**TEXT EXTRACT:**

I listened to the entire presser and came away very satisfied.Trump's goal was to speak directly to the American people and out the media for their bias. He accomplished his goal.

I guess you and I saw different press conferences. This is the one I saw (There's a transcript as well):

Video: https://www.youtube.com/watch?v=QjVAt_mzHXM

Transcript: http://www.cnbc.com/2017/02/16/click-for-a-full-transcript-of-trumps-first-solo-press-conference.html

I was thinking that perhaps some of the Trump stalwarts here would be starting to have a little tiny niggling doubt about this administration especially seeing that Vice-Admiral Harward (who I thought was a good candidate for the job of Nat Sec Adviser) turned down the offer after the press conference.

**MATERIAL:**

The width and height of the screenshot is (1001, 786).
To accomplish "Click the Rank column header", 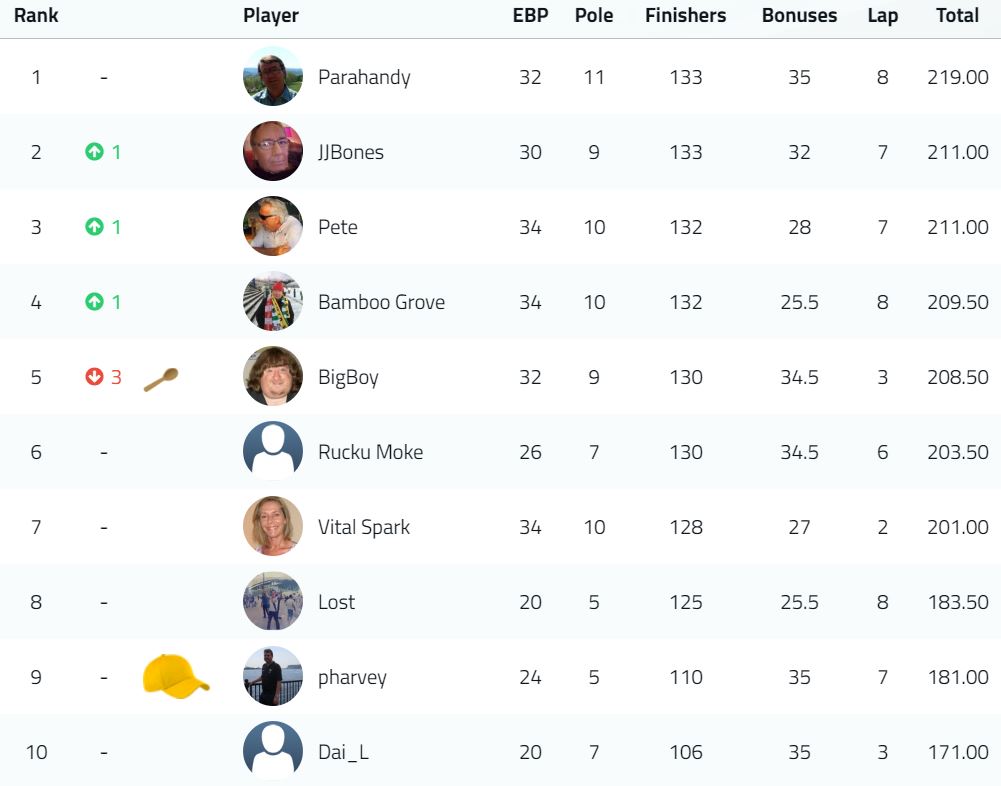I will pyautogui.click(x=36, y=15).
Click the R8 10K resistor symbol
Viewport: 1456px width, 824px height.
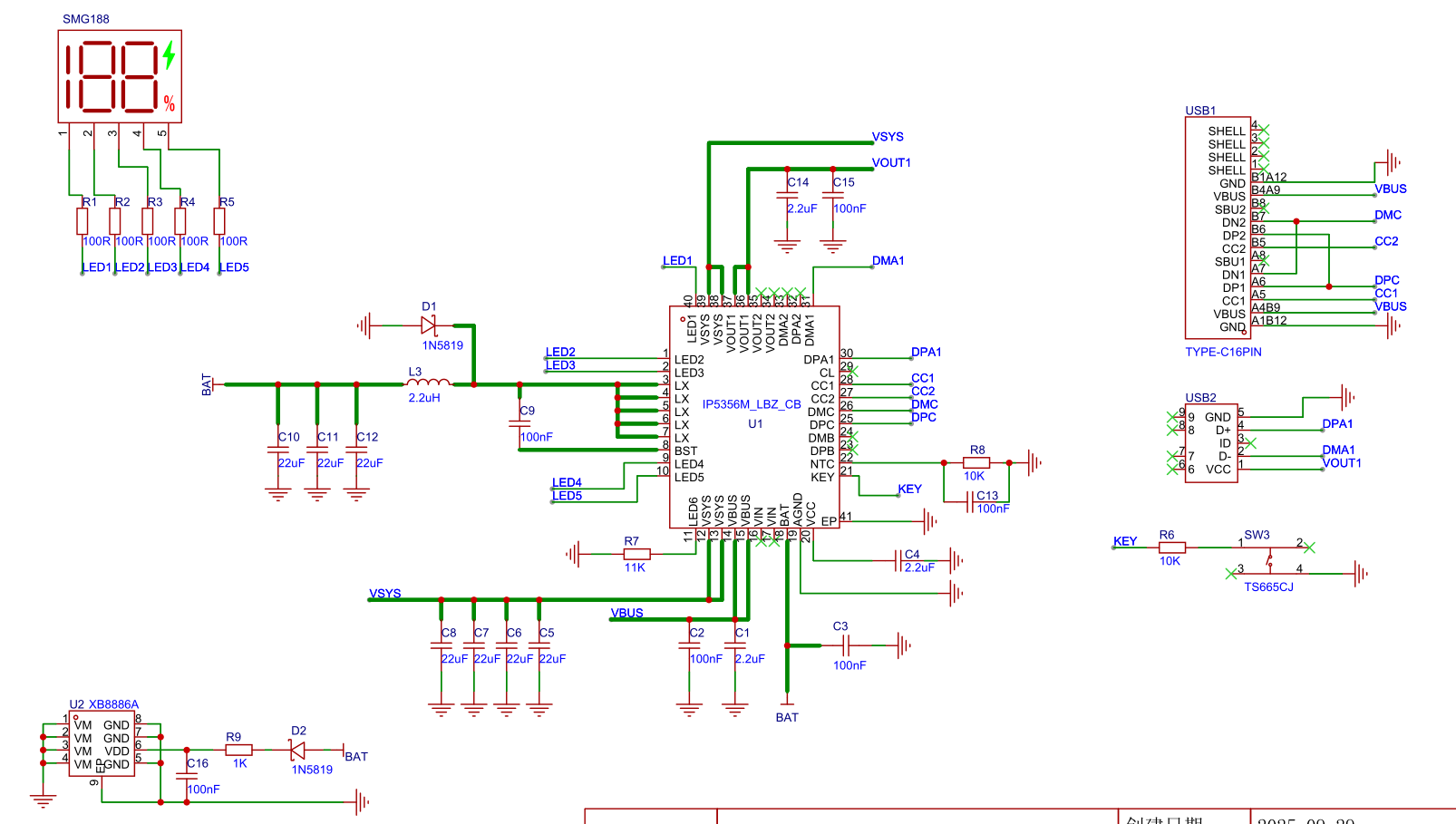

**DIRECTIVE:** Copy the forum post about the press conference word for word from "I was thinking" to "the press conference.". The listing is separate material and has nothing to do with the forum post about the press conference.

**EXPECTED OUTPUT:**
I was thinking that perhaps some of the Trump stalwarts here would be starting to have a little tiny niggling doubt about this administration especially seeing that Vice-Admiral Harward (who I thought was a good candidate for the job of Nat Sec Adviser) turned down the offer after the press conference.